Moments stretched into minutes as they sat there, each lost in their own thoughts until Stiles shifted uncomfortably. His legs were falling asleep from sitting there so long and he couldn't feel his fingers in the cold night air. He'd been watching Derek's attention shift from his inner thoughts to his outer senses, recognized that whatever he was hearing probably meant their time for private conversation was at an end. So he mustered his resolve and forced a reassuring smile to curve his lips.

"All I'm saying is that... you don't have to push anyone away. Not even Peter," he said pointedly, eyes flicking up toward the edge of the forest. "Who is hiding in the woods. And probably texting the rest of the Pack."

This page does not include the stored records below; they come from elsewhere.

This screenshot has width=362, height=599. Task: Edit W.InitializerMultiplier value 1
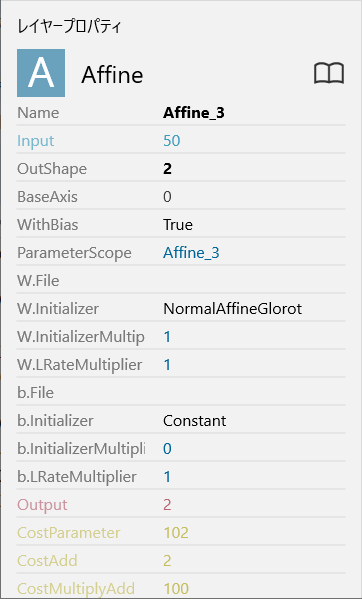pos(167,337)
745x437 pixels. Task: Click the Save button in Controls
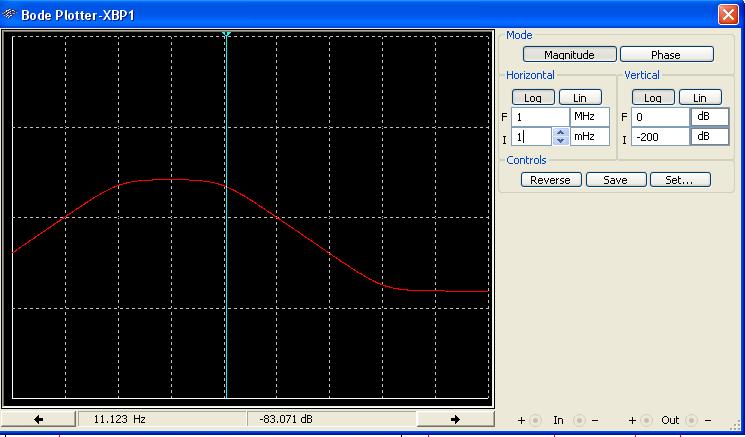click(x=615, y=180)
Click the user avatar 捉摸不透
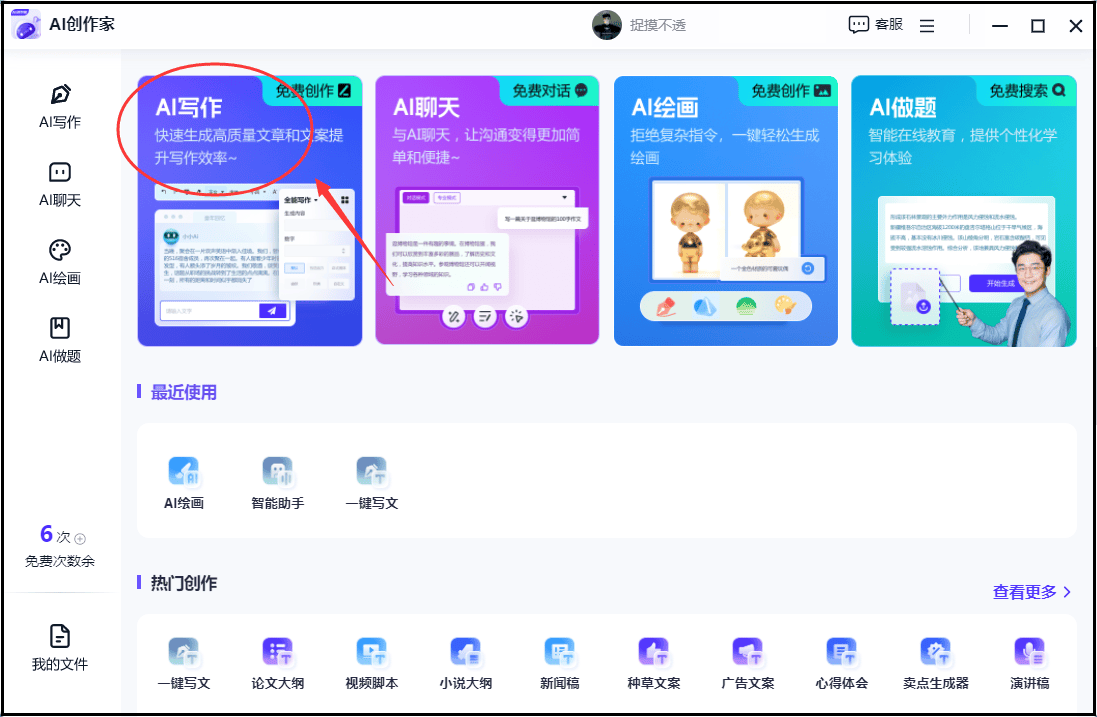Viewport: 1097px width, 717px height. [x=607, y=25]
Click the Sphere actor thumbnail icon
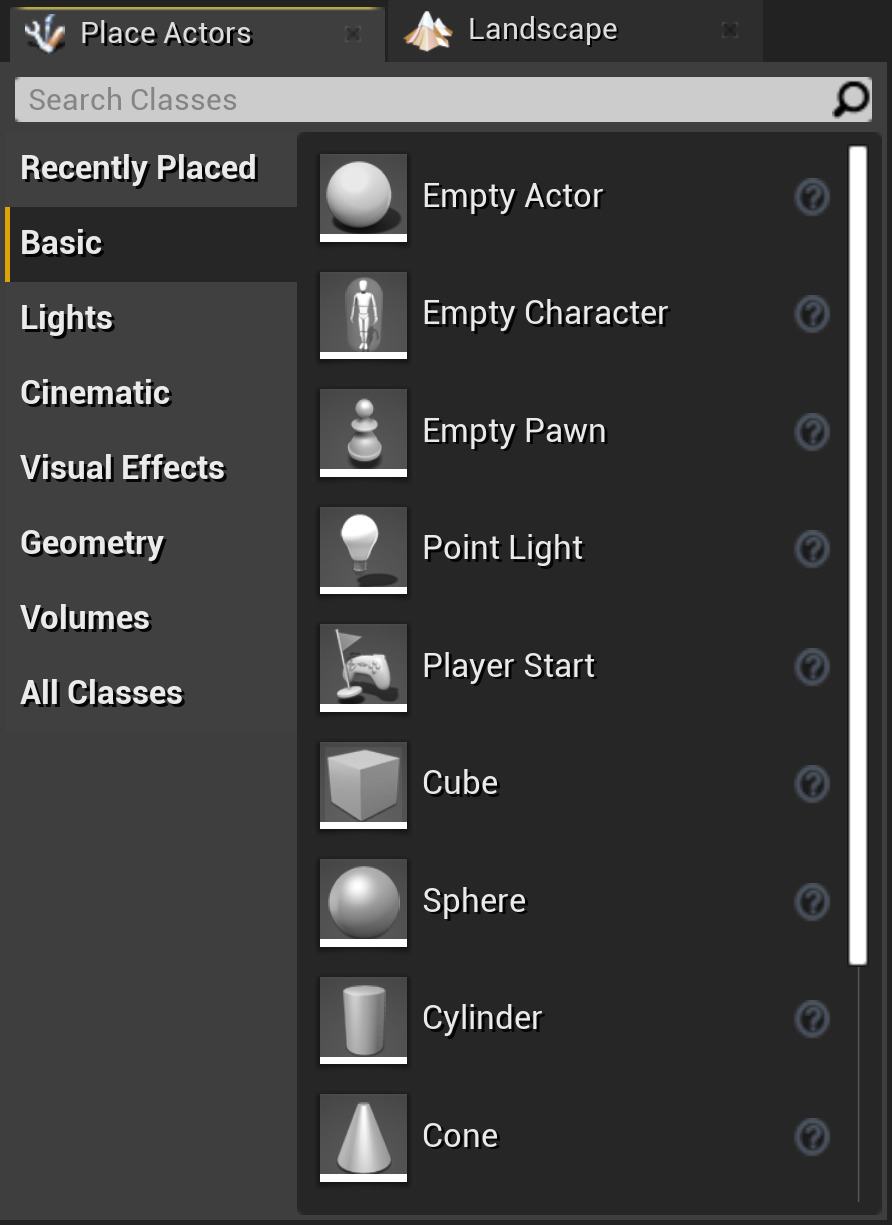 tap(362, 902)
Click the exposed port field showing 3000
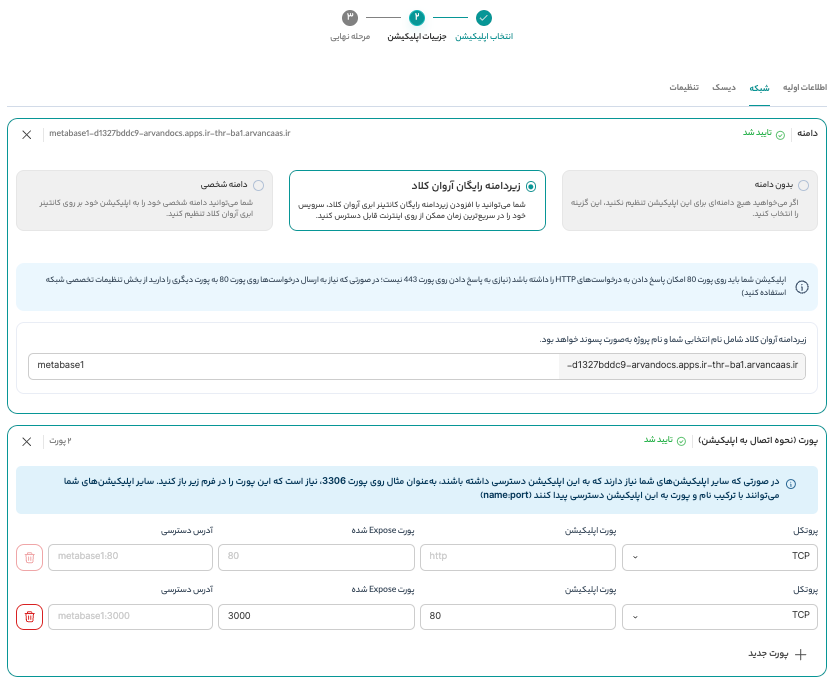838x690 pixels. click(316, 617)

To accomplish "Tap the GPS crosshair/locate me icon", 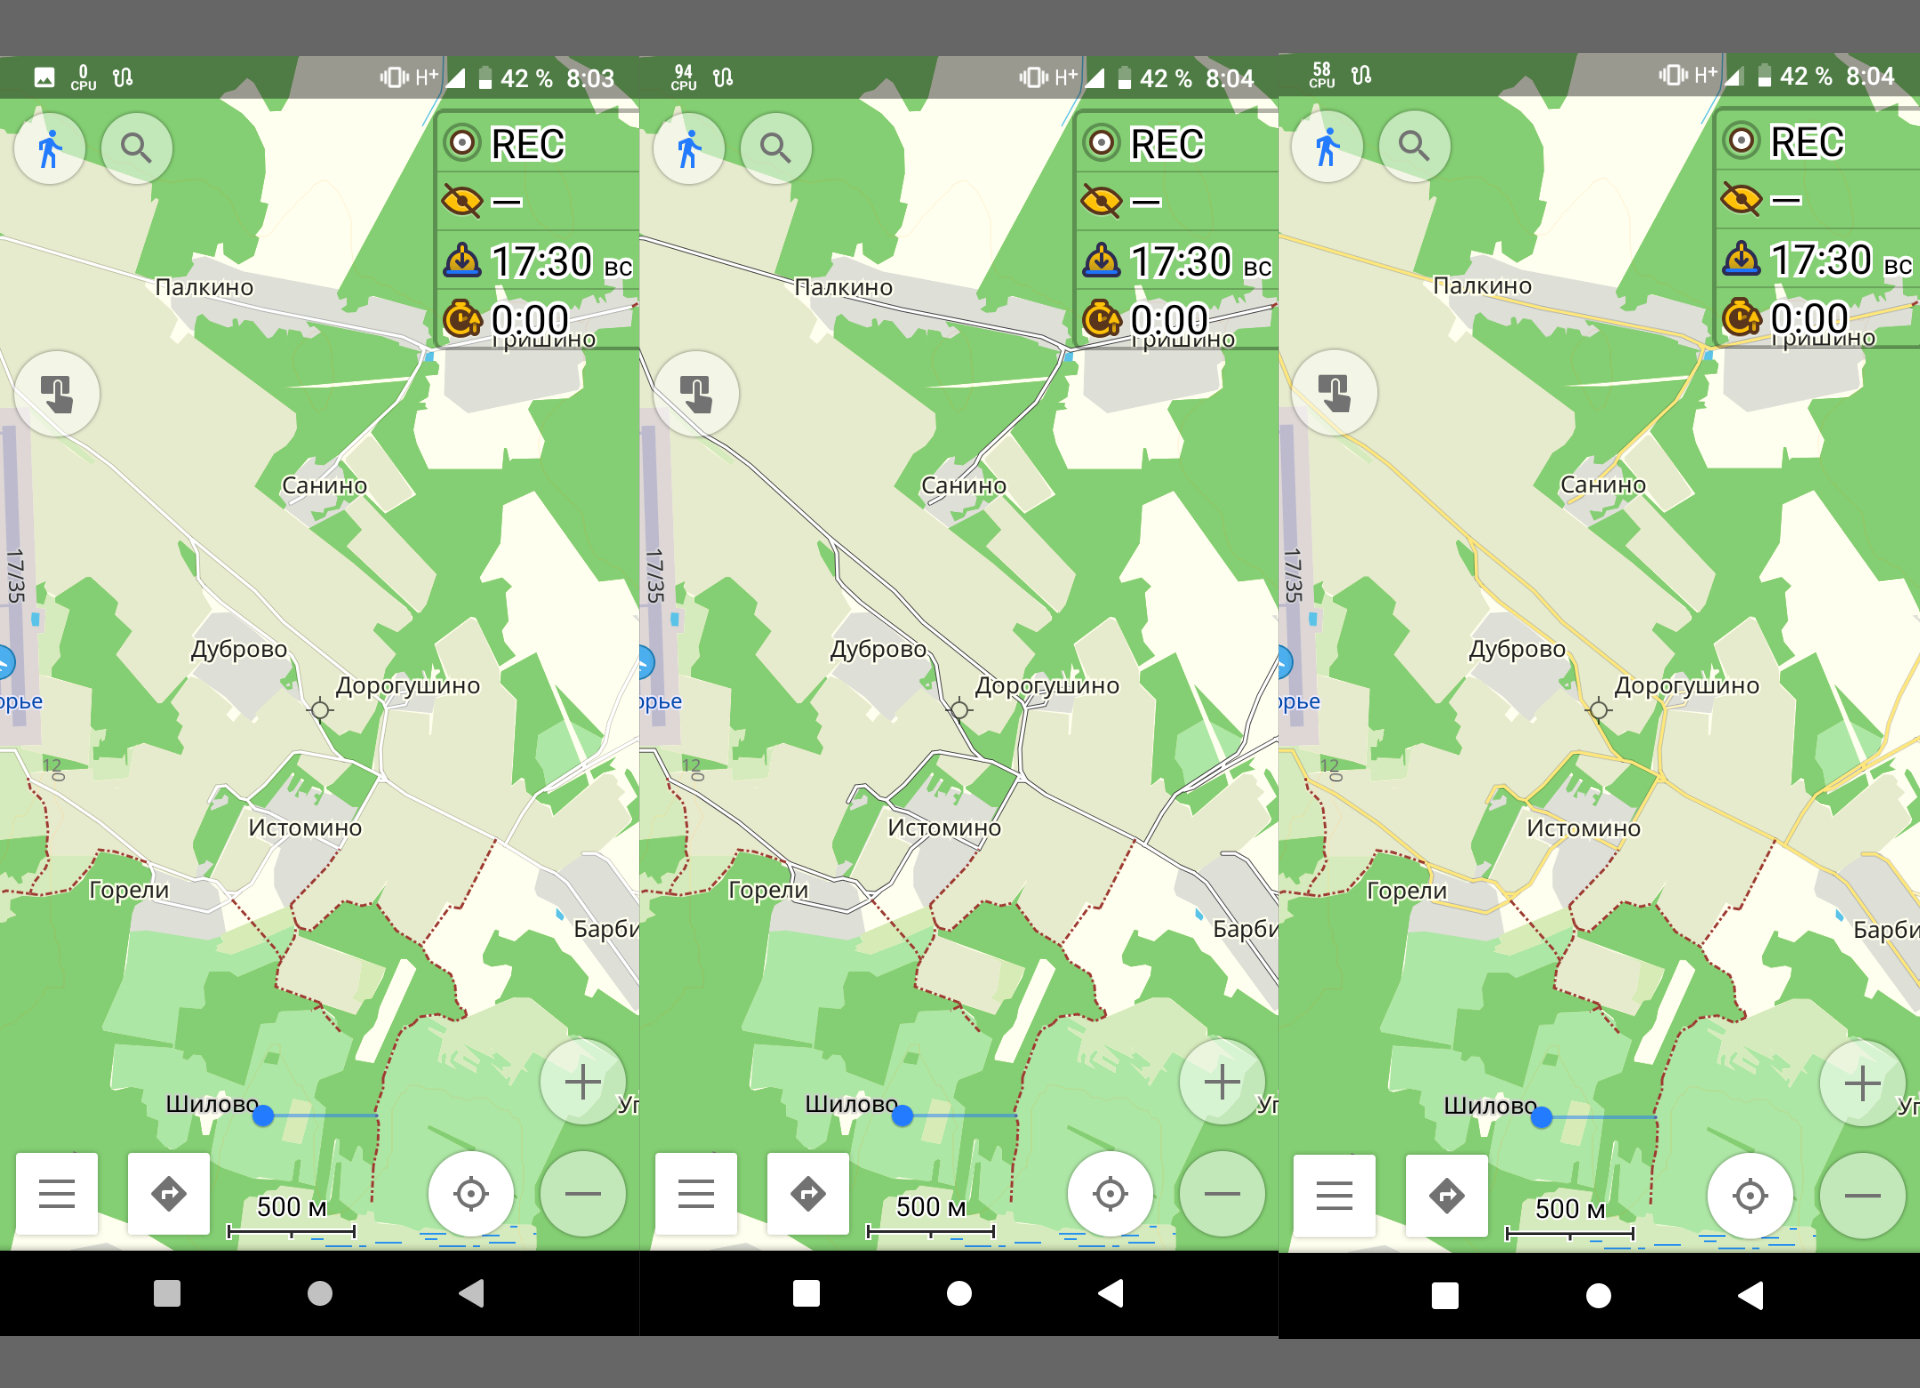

With an approving but guilty smile, Peter emerged from the shadows around the edge of one of the larger trees. Derek didn't seem surprised- but then, Stiles had seen Derek listening to Peter's approach. "I should have turned you while I could," he told Stiles, who only smiled wanly back. "I might have stood a chance at winning."

"You'd have just lost faster," Stiles told him tiredly. "I'd still have picked Scott and Derek."

"Fair enough," Peter said with a shrug. Without further preamble, he wedged himself in between Stiles and Derek on the steps and stretched his legs out so that his heels rested on the ground. He leaned his weight back on his elbows. "You're on my side now anyhow."

Stiles met Derek's eyes over the top of Peter, and Stiles just shrugged as if to say 'can't really help it.' Then he smiled, this time for real, and was not disappointed when Derek's pale eyes rolled because for a split second the corners of his lips curled up the tiniest amount as well.

"See, Derek?" Stiles teased. "Family."


End file.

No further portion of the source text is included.